SimStore: New storage subsystem (part 1) by dwhswenson · Pull Request #928 · openpathsampling/openpathsampling

dwhswenson · 2020-09-17T15:16:48Z

For a while, I've been trying to rework our storage. This is because of several problems with the netcdfplus package:

It doesn't seem to play nicely with dask, which I intend to use for parallelization
It is heavily tied to netCDF, and kept breaking because netCDF changed their internals frequently.
It doesn't have very good performance on loading data.
@jhprinz is no longer actively developing it, so it is becoming hard to maintain.

This PR gives the first work toward SimStore, a new storage subsystem. For now, I'm developing this in the experimental subpackage, because the API may change. This will replace netcdfplus in OPS 2.0. The last release before OPS 2.0 will include tools to facilitate transition from netcdfplus to SimStore, although I don't guarantee that all data will be transferable.

Some advantages of the new approach:

Faster and more efficient storage, and easier debugging. Instead of recursive algorithms, I use iterative algorithms that group everything to be written to/loaded from a given table into a minimal number of calls to disk. I also distinguish between storage of data objects (of which there are many, but which are of predictable format) and storage of simulation objects (which are few in number, but of a wider variety). I use faster algorithms to store data objects, and more generic (but slower) algorithms to store simulation objects.
More flexible with regards to backends. For now, the new storage uses SQL as a backend, but changing that is as easy as creating a new backend model (and I intend to do that by adding a pytables-based hdf5 backend in the future.) The backend is completely independent from the rest of the storage subsystem. In netcdfplus, storage inherits from netcdf4. That makes changing the backend much more difficult.
Easier to add new types for JSON-based storage. The new storage uses a registration-based system for adding JSON types, whereas netcdfplus would require actually editing the core netcdfplus code. Now, a user can add another type (e.g., simtk.unit.Quantity) without having to edit the core code.

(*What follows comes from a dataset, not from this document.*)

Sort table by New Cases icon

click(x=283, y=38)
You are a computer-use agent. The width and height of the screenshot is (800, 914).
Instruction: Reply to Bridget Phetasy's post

In addition, as I go forward, I'm planning to implement it in a way that is designed to work with dask, and I'm also planning to focus on analysis performance.

This is a major undertaking, so in addition to this huge PR, there will be a number of PRs following to complete the storage.

Ability to store/reload arbitrary simulation objects
Ability to store/reload all data objects from a toy simulation
Custom tables for ensembles, volumes, etc.
SQL backend support
General framework for extensible JSON support; support for numpy arrays
Support for automatic registration of new snapshot types
Lazy proxy objects

Coming up in future PRs:

New base class for CVs (which will give better analysis performance and will enable parallelization)
Support for OpenMM (static/kinetic containers; simtk.unit.Quantity)
Generic "tagged" objects
Complete unit tests

This will be the first package released in the experimental subpackage. The policy for the experimental subpackage is that any unit tests must run and pass, but they aren't counted toward overall coverage requirements. In addition, things in experimental and beta are not tested on Python 2. Unit tests have to be complete (nearly 100% coverage) before we move this into the beta subpackage.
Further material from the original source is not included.